What is your favourite title of an art work?

It’s between Sister Corita’s Wonder Bread (1964) and Portable Memorial (1993) by Tony Feher.

What do you wish you knew?

I wish I could retain information and build knowledge in fields I have a history of ignorance in – from mathematics to geography to languages.I have trouble interpreting maps and I have difficulty conceptualizing translations from one mode to another – for instance currency exchange is pure abstraction to me. I only speak English but I’d like to be fluent in Spanish. I have good emotional memory and poor informational memory.

What should change?

Mainstream thinking and its widespread repressive effects. The larger formal, informal and rogue systems that govern society should be dissolved – I doubt reform is an option. Most classification systems are dictatorial and should be dismantled. Unquestioned allegiance to ‘progress’, ‘efficiency’ and technology – look where that’s got us. Most people I know are drowning in toomuchness: communication overload and cultural gluttony. Something has to give, but it takes a lot of energy and self-possession to step out of cultural currents and head for the edges. We need a ‘revolution of the mind’. (James Brown, 1971)

What should stay the same?

A moratorium on gentrification would be good. The thorough gentrification of New York cannot be reversed; the extent of cultural demolition inflicted is disgraceful. We’ve been brainwashed to think nothing can stay the same, but that isn’t really true. The collective and corporate expansionist mindset that has infected society and so many institutions is profoundly destructive. Downsizing seems to me a more valuable agenda.

What could you imagine doing if you didn’t do what you do?

Possibly being a greeter at Walmart. Seriously, I daydream about doing something far from the art field, although I worked in the service sector a lot when I was younger and I probably wouldn’t go back. I once talked with a park ranger stationed on a mountaintop in Utah, whose sole duty was watching for and monitoring fires. That kind of targeted focus seemed enviable at the time. I wouldn’t mind being a free-floating consultant,talking with people about their problems, projects, giving feedback, suggestions and sharing experiences.

What are you reading?

William Least Heat-Moon’s collection of short-form writings, Here, There, Elsewhere: Stories from the Road (2013), The Journals of Sylvia Plath (1982) and I’m a sucker for Adam Phillips, so I’ve got his latest, One Way and Another: New and Selected Essays (2013), in line. Recently, I’ve been reading only short books I could finish in a day, so Maggie Nelson’s Bluets (2009) and lots of Marguerite Duras and Peter Handke. I’ve also been on a biography binge: high points are Timothy Egan’s Short Nights of the Shadow Catcher: The Epic Life and Immortal Photographs of Edward Curtis and Cynthia Carr’s Fire in the Belly: The Life and Times of David Wojnarowicz (both 2012) – both electrifying in their portrayal of artists who were consumed by creative passions.

→ Source information:
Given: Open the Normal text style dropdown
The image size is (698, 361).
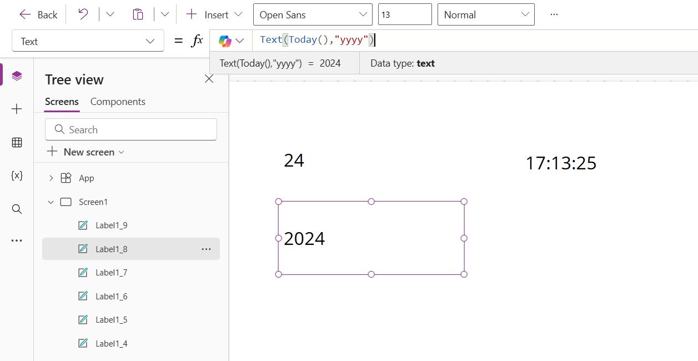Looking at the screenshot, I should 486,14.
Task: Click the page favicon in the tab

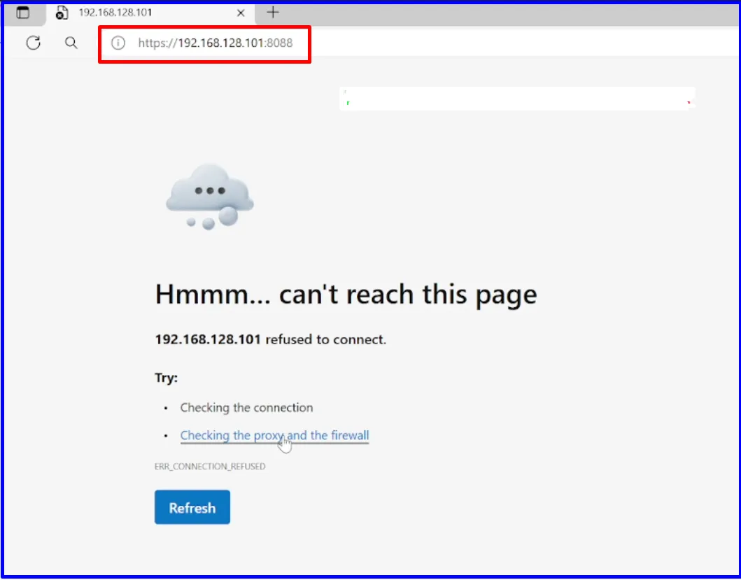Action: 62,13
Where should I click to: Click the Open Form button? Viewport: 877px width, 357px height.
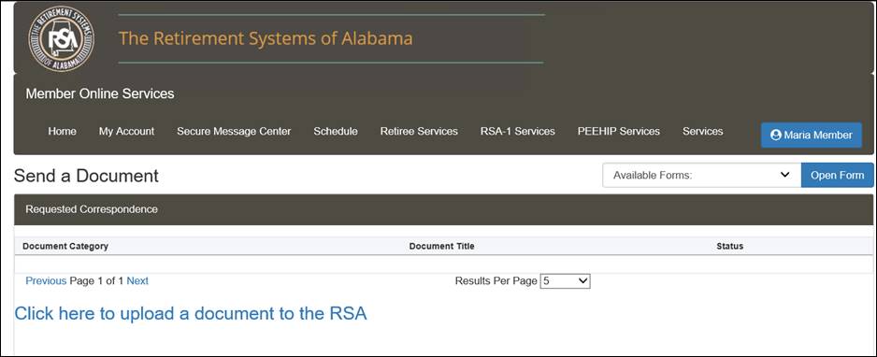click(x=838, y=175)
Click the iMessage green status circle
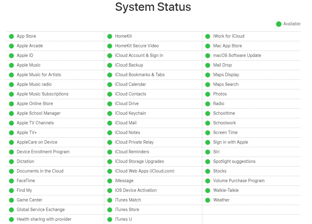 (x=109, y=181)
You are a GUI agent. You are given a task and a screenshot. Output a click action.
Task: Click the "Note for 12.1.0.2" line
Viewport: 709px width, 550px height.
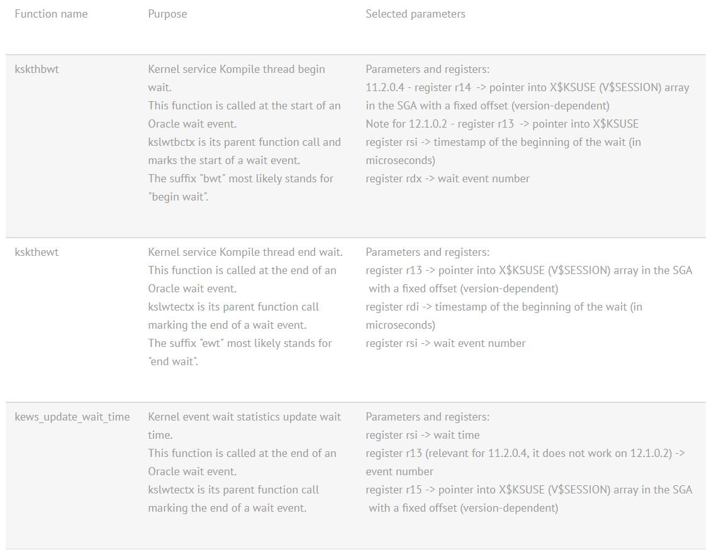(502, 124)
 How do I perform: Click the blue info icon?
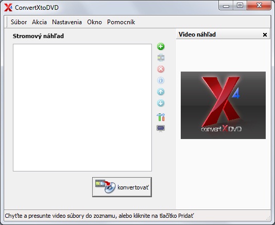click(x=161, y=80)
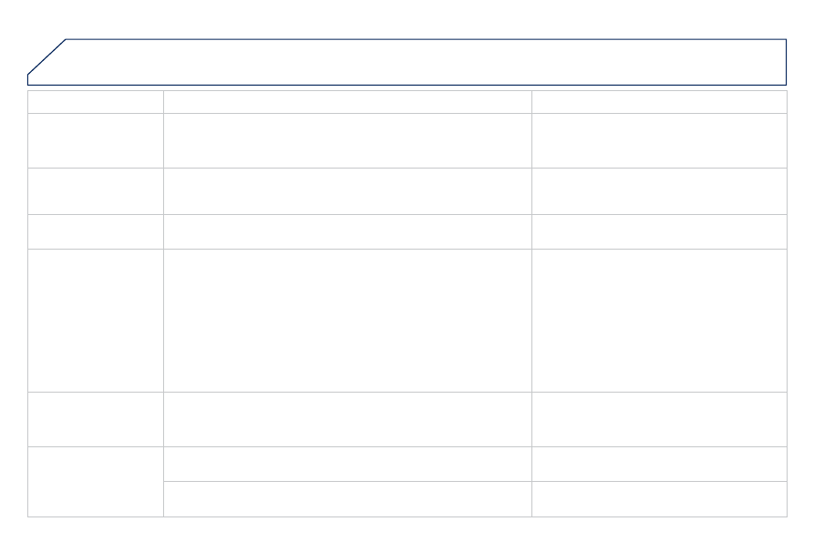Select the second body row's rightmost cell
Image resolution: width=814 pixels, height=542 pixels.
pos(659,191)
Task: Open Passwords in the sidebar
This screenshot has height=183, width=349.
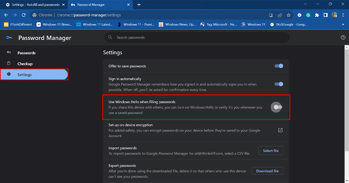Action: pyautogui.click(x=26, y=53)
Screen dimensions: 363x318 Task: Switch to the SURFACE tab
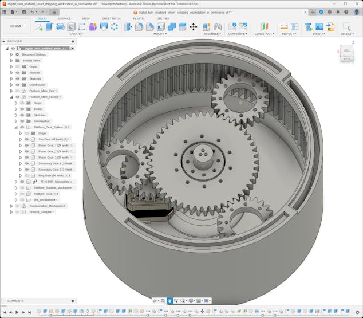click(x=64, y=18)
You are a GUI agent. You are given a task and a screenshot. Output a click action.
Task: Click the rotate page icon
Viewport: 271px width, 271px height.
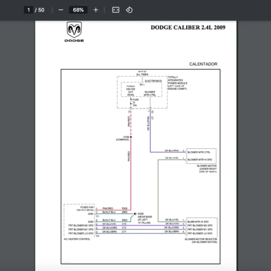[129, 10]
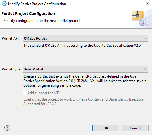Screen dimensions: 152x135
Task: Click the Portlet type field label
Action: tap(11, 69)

→ Assignment:
For each of the following statements about the interview, answer yes or no according to whether it agrees with the interview, and quote the words from the interview that decide it. (a) The speaker is fluent in Spanish. (b) The speaker holds that the gentrification of New York can be reversed. (c) The speaker has recently been reading only short books that could be finished in a day.

→ Result for this task:
(a) No: "I only speak English but I’d like to be fluent in Spanish."
(b) No: "The thorough gentrification of New York cannot be reversed"
(c) Yes: "Recently, I’ve been reading only short books I could finish in a day"